[SEDONA-671] Implement Spider spatial data generator - Githubissues

apache / sedona

A cluster computing framework for processing large-scale geospatial data

https://sedona.apache.org/

Apache License 2.0

1.96k stars 692 forks source link

[SEDONA-671] Implement Spider spatial data generator #1680

Closed Kontinuation closed 1 week ago

Kontinuation commented 1 week ago

Did you read the Contributor Guide?

Yes, I have read the Contributor Rules and Contributor Development Guide

Is this PR related to a JIRA ticket?

Yes, the URL of the associated JIRA ticket is https://issues.apache.org/jira/browse/SEDONA-671. The PR name follows the format [SEDONA-XXX] my subject.

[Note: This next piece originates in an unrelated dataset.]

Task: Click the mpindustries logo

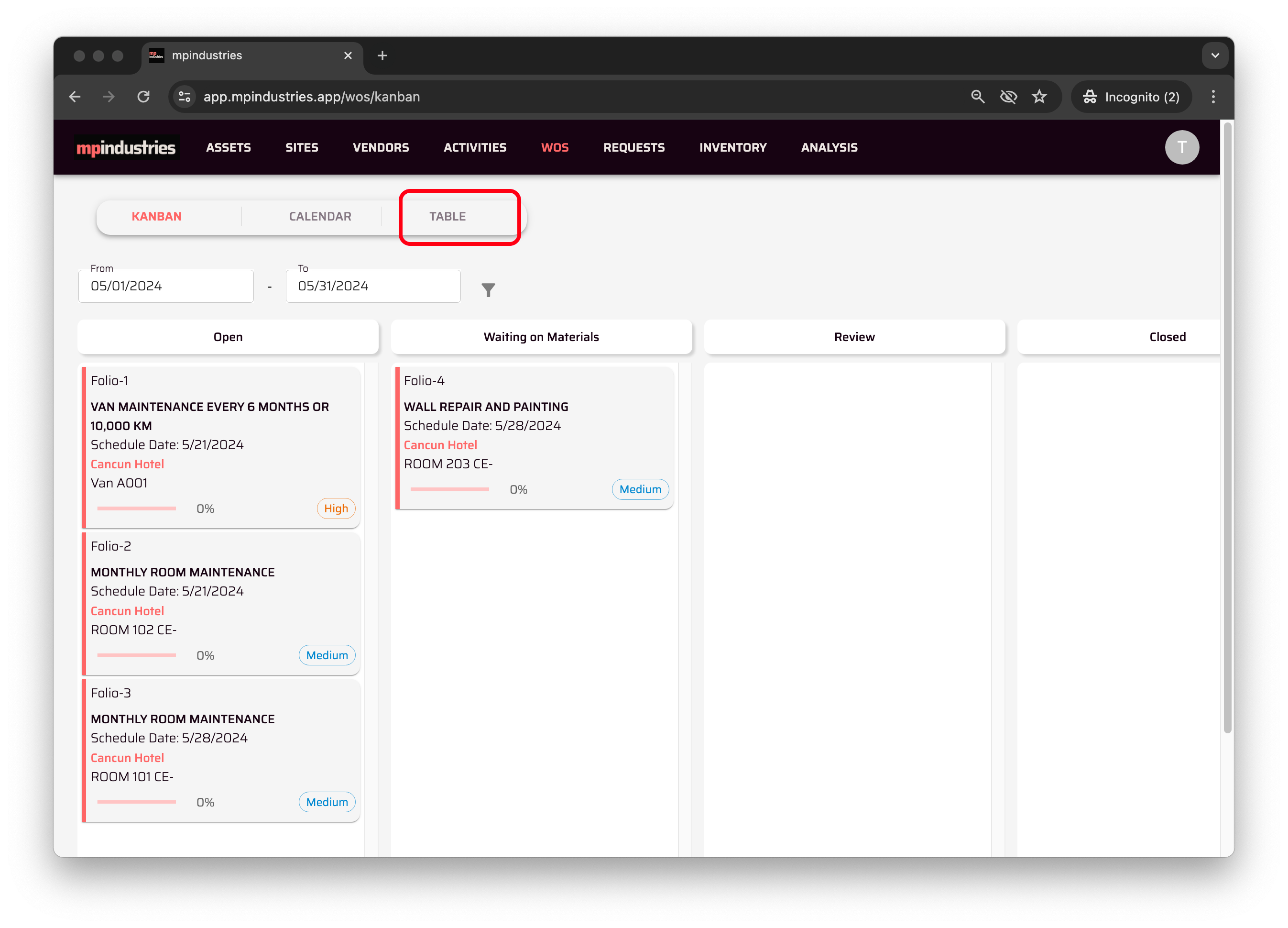Action: pyautogui.click(x=126, y=148)
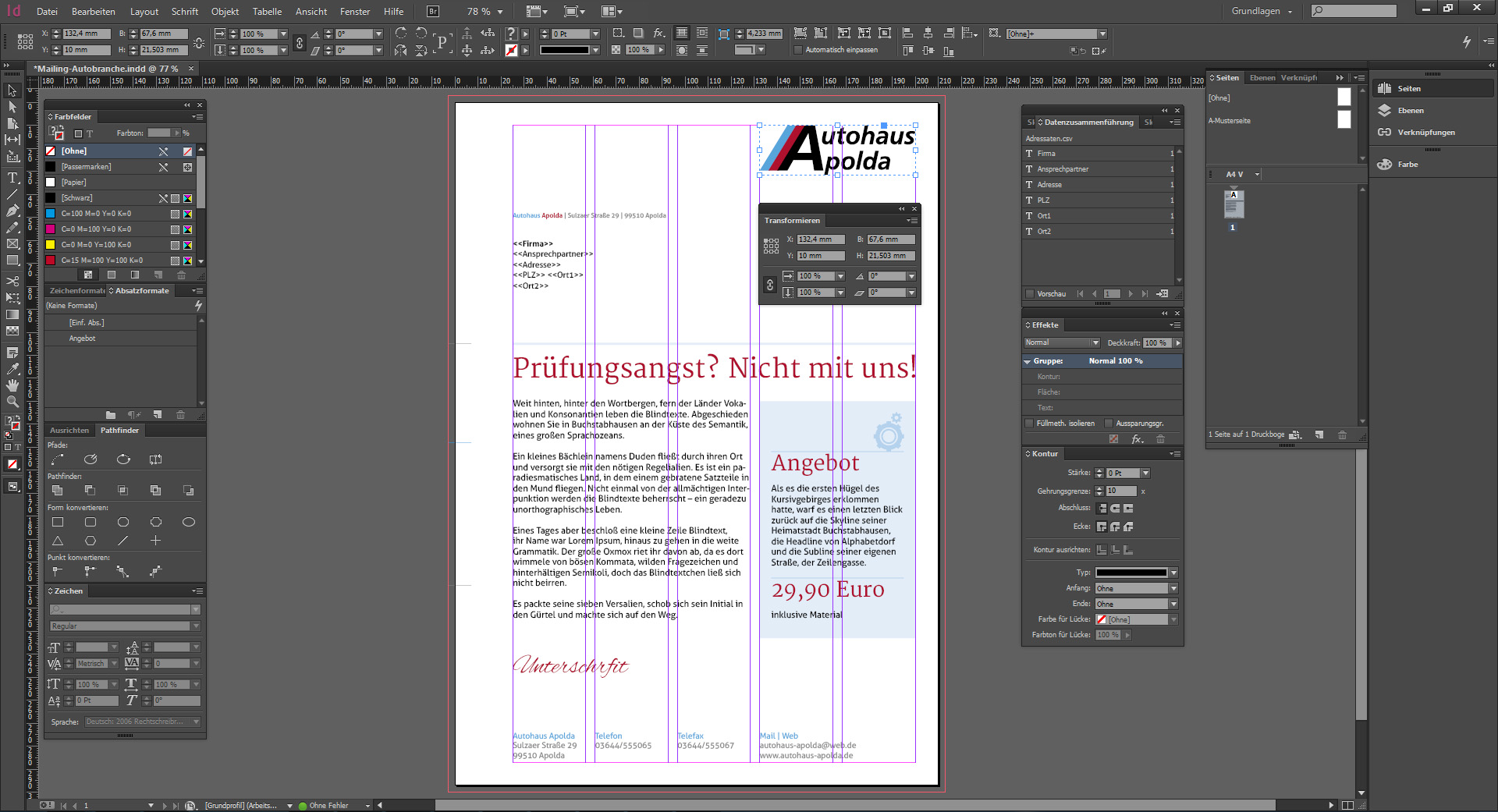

What changes were proposed in this PR?

This PR adds a new data source named "spider" for generating random spatial data.

Puloma Katiyar, Tin Vu, Sara Migliorini, Alberto Belussi, Ahmed Eldawy. "SpiderWeb: A Spatial Data Generator on the Web", ACM SIGSPATIAL 2020, Seattle, WA

Users can generate random spatial data using:

df = spark.read.format("spider") \
  .option("N", "10000") \
  .option("distribution", "gaussian") \
  .option("geometryType", "box") \
  .load()

This data source is inspired by https://bitbucket.org/bdlabucr/beast/src/master/doc/spatial-data-generator.md

How was this patch tested?

Add new Scala and Python tests

Did this PR include necessary documentation updates?

Yes, I have updated the documentation.